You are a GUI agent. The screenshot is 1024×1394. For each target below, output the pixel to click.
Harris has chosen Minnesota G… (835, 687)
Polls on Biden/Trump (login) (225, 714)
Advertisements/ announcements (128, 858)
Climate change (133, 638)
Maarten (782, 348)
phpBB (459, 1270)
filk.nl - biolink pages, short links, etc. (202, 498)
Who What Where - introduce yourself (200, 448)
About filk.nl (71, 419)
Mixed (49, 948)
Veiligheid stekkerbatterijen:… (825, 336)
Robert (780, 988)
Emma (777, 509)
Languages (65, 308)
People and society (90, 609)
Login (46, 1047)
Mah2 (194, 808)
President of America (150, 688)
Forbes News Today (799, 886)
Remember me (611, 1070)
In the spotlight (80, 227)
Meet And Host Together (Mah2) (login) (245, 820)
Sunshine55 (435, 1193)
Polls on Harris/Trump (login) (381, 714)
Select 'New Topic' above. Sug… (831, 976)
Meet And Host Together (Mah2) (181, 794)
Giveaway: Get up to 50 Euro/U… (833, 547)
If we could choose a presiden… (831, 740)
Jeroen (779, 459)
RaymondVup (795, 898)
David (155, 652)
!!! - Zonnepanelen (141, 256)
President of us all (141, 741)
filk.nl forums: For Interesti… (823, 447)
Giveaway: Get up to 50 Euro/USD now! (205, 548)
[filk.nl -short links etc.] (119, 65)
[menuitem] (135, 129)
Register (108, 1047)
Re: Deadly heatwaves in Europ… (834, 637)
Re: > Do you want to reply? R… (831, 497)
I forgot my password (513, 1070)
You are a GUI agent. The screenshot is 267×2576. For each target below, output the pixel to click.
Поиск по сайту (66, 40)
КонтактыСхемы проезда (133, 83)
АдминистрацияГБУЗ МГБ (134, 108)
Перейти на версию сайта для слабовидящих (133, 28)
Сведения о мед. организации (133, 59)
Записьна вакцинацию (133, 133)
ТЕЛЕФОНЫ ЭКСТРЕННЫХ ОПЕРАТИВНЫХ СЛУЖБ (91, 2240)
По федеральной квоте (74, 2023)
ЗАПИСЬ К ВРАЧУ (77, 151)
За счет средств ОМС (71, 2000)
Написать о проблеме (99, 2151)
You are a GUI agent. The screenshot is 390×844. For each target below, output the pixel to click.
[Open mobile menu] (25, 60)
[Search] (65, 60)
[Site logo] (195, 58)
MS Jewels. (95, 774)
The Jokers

###

= PROBLEM TO SOLVE =
Please restate, word for word, the lines of the entries that run from the first line through the one holding "Robert (780, 988)", and add nothing.

= REPLY =
You are a GUI agent. The screenshot is 1024×1394. For each target below, output the pixel to click.
Harris has chosen Minnesota G… (835, 687)
Polls on Biden/Trump (login) (225, 714)
Advertisements/ announcements (128, 858)
Climate change (133, 638)
Maarten (782, 348)
phpBB (459, 1270)
filk.nl - biolink pages, short links, etc. (202, 498)
Who What Where - introduce yourself (200, 448)
About filk.nl (71, 419)
Mixed (49, 948)
Veiligheid stekkerbatterijen:… (825, 336)
Robert (780, 988)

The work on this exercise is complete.